Large-scale linguistic analysis may help security practitioners in making sense of violent and extreme communications.

Threat assessment generally involves the process of gathering information after a threat has been made to understand the risk of violence posed by a person. Usually, a threat will have been uttered in the form of verbal or written language. Nowadays, security professionals are confronted with assessing violent and extreme language on a large scale online. In light of these developments, we have been examining the application of computational linguistics to the study of grievance-fuelled targeted violence, including terrorism and mass murder. We call this approach ‘linguistic threat assessment’, in which our focus lies upon its computational implementation. This article highlights our main findings and the challenges and opportunities of this approach.

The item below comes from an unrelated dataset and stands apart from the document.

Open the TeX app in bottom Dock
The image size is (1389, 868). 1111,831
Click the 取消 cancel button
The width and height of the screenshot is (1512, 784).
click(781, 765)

Linguistic areas of interest

In our application of computational linguistics methods to the understanding of grievance-fuelled communications, we interviewed thirteen threat assessment professionals (with an average 18 years of experience) about their approach to anonymous threatening communications. Participants all read the same anonymous threat letter and subsequently discussed how they would assess the case. Although practice differed greatly between professionals — such as the cues paid attention to and the conclusions drawn from it — the responses in which linguistic information was used for assessment could be summarised as belonging to one of three areas of language, namely:

Linguistic content: what are people writing, i.e., in terms of word frequencies.

Linguistic style: how are people writing, i.e., in terms of grammar.

Linguistic trajectories: how does content and style develop over time.

Consequently, we leveraged these different areas of language for the study of grievance-fuelled communications. For example, we examined linguistic style in a study on abuse directed at politicians to infer gender gender, age, and personality traits based on language use in written abuse. Although we discovered some interesting gender and personality differences in the way participants wrote, the error margins for determining these traits based on language use alone were large, which means actionable predictions are difficult.

We have also demonstrated the utility of measuring language over time (i.e., linguistic trajectories) to assess the effects of external events on an extremist group and the evolution of language on a far-right forum. Of particular relevance to security professionals is perhaps our study on the development of the ‘Grievance Dictionary’, which puts emphasis on the linguistic content (i.e., what someone conveyed).

The Grievance Dictionary

The Grievance Dictionary is a tool specifically developed to analyse grievance-fuelled and/or threatening language at scale. It makes use of word frequencies to measure different (psychological) concepts in text. It is similar to the LIWC dictionary, which can measure a wide variety of psychological (e.g., friendship, sadness) and linguistic concepts (e.g., pronouns, swear words), but is specifically focussed on grievance-fuelled communications. Again, we started with consulting expert threat assessors (similar sample as stated above) and asked what they look for in a text when they assess a potential threat of violence.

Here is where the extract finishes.